Required work:
Give back the exact lines of the material below from the one containing "Task: Click 'Transférer" through the one containing "The image size is (423, 264).", and no pictures.

Provided information:

--*--

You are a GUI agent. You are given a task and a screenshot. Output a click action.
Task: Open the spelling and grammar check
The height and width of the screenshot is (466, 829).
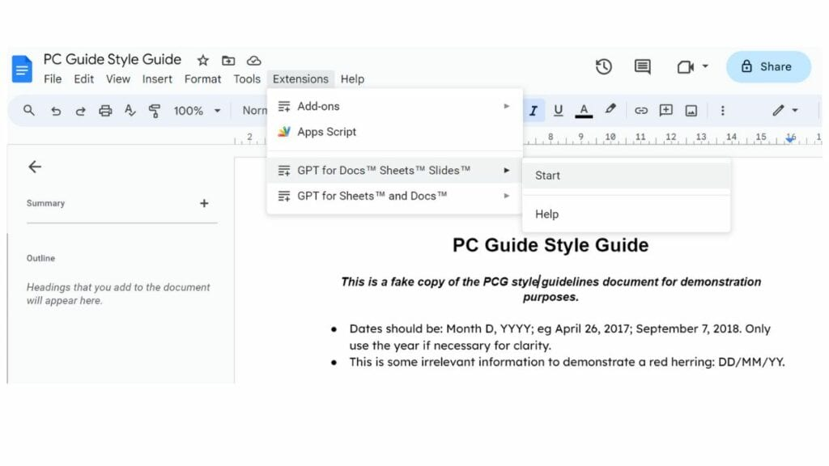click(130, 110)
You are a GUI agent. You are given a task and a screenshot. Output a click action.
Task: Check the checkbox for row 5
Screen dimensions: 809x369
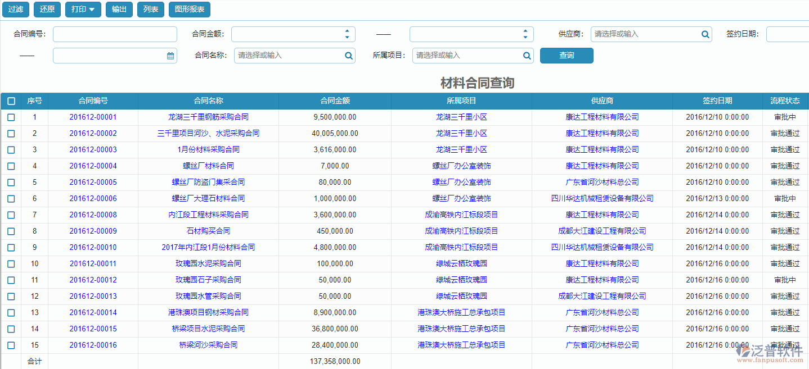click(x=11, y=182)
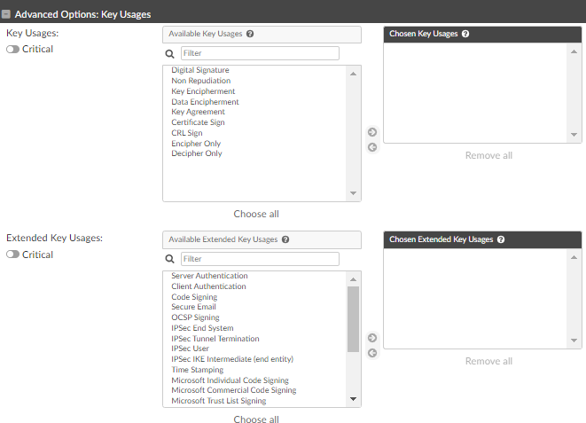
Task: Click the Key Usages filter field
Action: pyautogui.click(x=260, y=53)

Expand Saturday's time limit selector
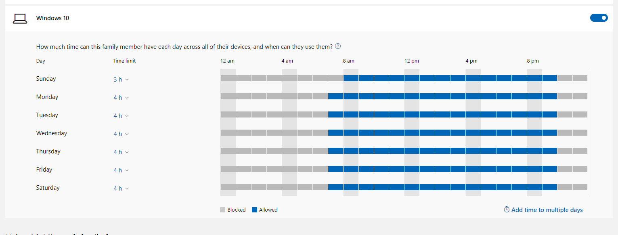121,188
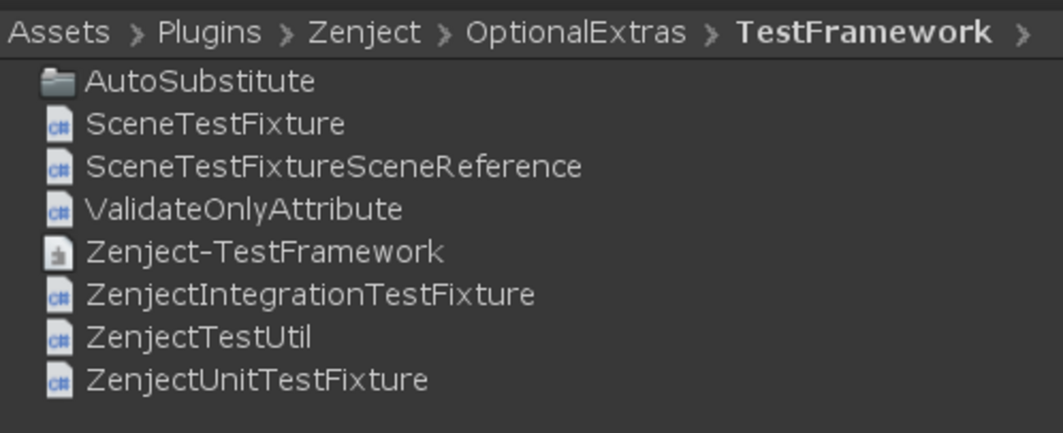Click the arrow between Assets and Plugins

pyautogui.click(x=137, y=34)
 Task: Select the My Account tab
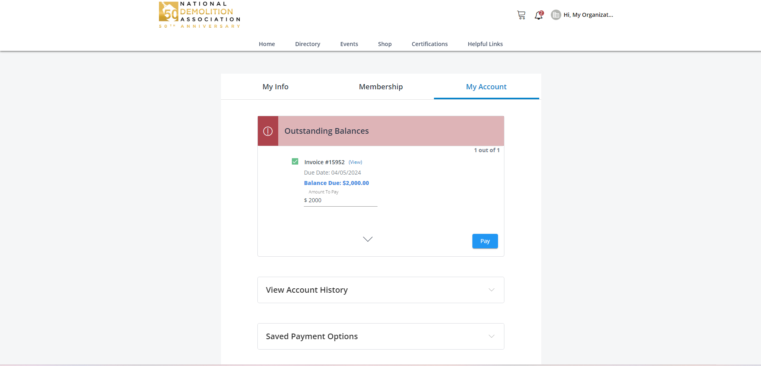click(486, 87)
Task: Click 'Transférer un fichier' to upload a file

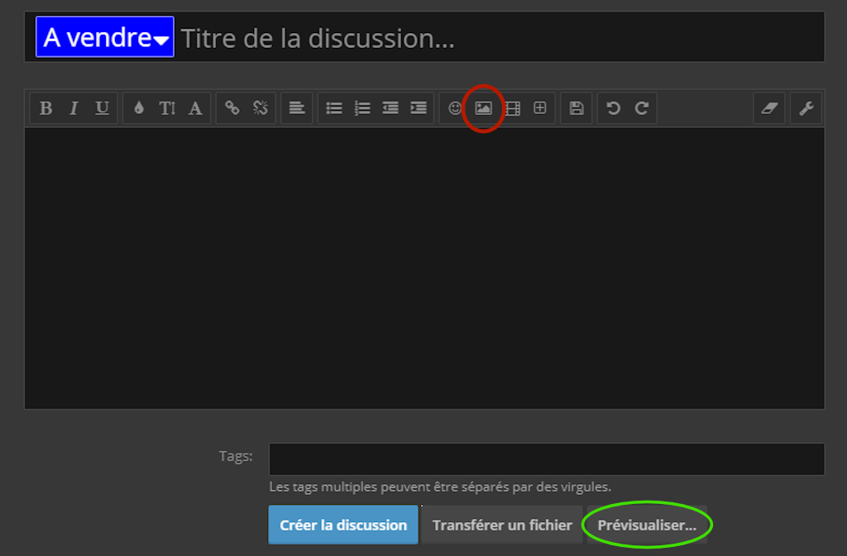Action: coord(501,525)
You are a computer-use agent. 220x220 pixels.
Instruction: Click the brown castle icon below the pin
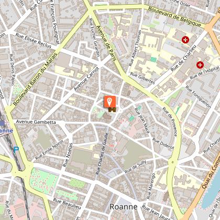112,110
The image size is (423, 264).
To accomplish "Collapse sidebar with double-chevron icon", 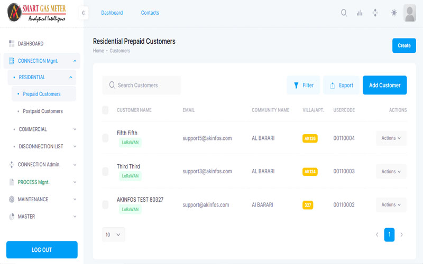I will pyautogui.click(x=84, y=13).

--*--

Written solution:
Task: Click 'Transférer un fichier' to upload a file

Action: coord(501,525)
You are a computer-use agent. 220x220 pixels.
Instruction: Click the brown castle icon below the pin
112,110
The image size is (423, 264).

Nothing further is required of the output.